_Task prompt:_
Only lines holding "computer" are wanted; copy each of them from the records below.

[Stored records]

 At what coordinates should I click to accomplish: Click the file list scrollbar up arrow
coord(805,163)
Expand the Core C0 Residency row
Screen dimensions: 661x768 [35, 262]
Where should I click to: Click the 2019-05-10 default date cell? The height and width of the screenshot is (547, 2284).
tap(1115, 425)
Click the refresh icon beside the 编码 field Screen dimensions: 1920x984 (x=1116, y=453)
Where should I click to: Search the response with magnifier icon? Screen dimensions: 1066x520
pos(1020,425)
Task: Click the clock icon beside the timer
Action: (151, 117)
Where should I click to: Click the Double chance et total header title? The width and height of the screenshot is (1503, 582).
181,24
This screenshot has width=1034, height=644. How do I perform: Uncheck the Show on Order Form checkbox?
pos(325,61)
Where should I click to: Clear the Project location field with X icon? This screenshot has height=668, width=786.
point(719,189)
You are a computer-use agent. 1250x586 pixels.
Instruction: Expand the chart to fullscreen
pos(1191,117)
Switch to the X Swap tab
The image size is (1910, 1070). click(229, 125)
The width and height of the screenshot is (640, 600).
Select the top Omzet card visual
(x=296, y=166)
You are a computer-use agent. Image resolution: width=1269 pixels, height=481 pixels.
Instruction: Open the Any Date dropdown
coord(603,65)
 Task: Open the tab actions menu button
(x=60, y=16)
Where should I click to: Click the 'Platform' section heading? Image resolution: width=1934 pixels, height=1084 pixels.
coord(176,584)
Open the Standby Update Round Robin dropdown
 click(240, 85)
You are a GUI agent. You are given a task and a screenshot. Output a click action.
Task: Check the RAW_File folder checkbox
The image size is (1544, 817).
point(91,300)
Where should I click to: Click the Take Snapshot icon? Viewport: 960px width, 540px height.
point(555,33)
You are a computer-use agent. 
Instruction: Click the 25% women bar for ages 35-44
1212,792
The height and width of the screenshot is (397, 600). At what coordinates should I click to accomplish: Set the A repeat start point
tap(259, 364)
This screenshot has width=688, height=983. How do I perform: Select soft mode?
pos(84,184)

_Exercise response:_
You are a computer-use agent. 1250x586 pixels.
You are a computer-use agent. Image resolution: width=1269 pixels, height=481 pixels.
You are a computer-use agent. 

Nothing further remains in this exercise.